Recorded information ::
--- START ---
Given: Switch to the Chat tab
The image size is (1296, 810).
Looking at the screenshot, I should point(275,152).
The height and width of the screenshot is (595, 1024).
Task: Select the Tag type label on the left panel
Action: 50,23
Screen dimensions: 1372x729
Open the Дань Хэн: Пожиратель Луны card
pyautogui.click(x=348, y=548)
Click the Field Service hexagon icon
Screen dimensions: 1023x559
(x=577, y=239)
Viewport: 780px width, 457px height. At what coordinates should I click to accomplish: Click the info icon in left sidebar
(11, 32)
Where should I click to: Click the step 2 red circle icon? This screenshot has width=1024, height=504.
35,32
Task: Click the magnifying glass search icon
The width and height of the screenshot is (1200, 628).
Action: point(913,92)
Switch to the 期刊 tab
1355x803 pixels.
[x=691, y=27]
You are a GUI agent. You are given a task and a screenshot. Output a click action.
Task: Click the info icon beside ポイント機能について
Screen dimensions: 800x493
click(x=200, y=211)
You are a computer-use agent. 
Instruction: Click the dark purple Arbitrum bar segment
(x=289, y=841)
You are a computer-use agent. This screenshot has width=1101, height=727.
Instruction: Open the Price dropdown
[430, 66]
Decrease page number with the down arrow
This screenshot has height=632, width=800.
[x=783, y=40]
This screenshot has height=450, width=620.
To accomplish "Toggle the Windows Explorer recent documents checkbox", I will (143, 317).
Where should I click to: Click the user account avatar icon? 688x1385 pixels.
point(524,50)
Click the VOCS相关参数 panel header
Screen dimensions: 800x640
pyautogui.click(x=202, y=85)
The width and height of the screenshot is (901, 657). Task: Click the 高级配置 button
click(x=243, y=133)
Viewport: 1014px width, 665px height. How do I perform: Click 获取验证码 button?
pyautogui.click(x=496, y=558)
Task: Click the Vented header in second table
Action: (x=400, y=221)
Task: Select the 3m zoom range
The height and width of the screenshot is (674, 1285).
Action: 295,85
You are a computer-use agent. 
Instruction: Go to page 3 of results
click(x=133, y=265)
--- END ---
Problem requirements ::
Every entry must appear in the answer exactly as written.

Your solution ::
Given: Switch to the Chat tab
The image size is (1296, 810).
Looking at the screenshot, I should point(275,152).
The height and width of the screenshot is (595, 1024).
Task: Select the Tag type label on the left panel
Action: 50,23
Screen dimensions: 1372x729
Open the Дань Хэн: Пожиратель Луны card
pyautogui.click(x=348, y=548)
Click the Field Service hexagon icon
Screen dimensions: 1023x559
(x=577, y=239)
Viewport: 780px width, 457px height. At what coordinates should I click to accomplish: Click the info icon in left sidebar
(11, 32)
Where should I click to: Click the step 2 red circle icon? This screenshot has width=1024, height=504.
35,32
Task: Click the magnifying glass search icon
The width and height of the screenshot is (1200, 628).
Action: point(913,92)
Switch to the 期刊 tab
1355x803 pixels.
[x=691, y=27]
You are a GUI agent. You are given a task and a screenshot. Output a click action.
Task: Click the info icon beside ポイント機能について
Screen dimensions: 800x493
click(x=200, y=211)
You are a computer-use agent. 
Instruction: Click the dark purple Arbitrum bar segment
(x=289, y=841)
You are a computer-use agent. This screenshot has width=1101, height=727.
Instruction: Open the Price dropdown
[430, 66]
Decrease page number with the down arrow
This screenshot has height=632, width=800.
[x=783, y=40]
This screenshot has height=450, width=620.
To accomplish "Toggle the Windows Explorer recent documents checkbox", I will (143, 317).
Where should I click to: Click the user account avatar icon? 688x1385 pixels.
point(524,50)
Click the VOCS相关参数 panel header
Screen dimensions: 800x640
pyautogui.click(x=202, y=85)
The width and height of the screenshot is (901, 657). Task: Click the 高级配置 button
click(x=243, y=133)
Viewport: 1014px width, 665px height. How do I perform: Click 获取验证码 button?
pyautogui.click(x=496, y=558)
Task: Click the Vented header in second table
Action: (x=400, y=221)
Task: Select the 3m zoom range
The height and width of the screenshot is (674, 1285).
Action: 295,85
You are a computer-use agent. 
Instruction: Go to page 3 of results
click(x=133, y=265)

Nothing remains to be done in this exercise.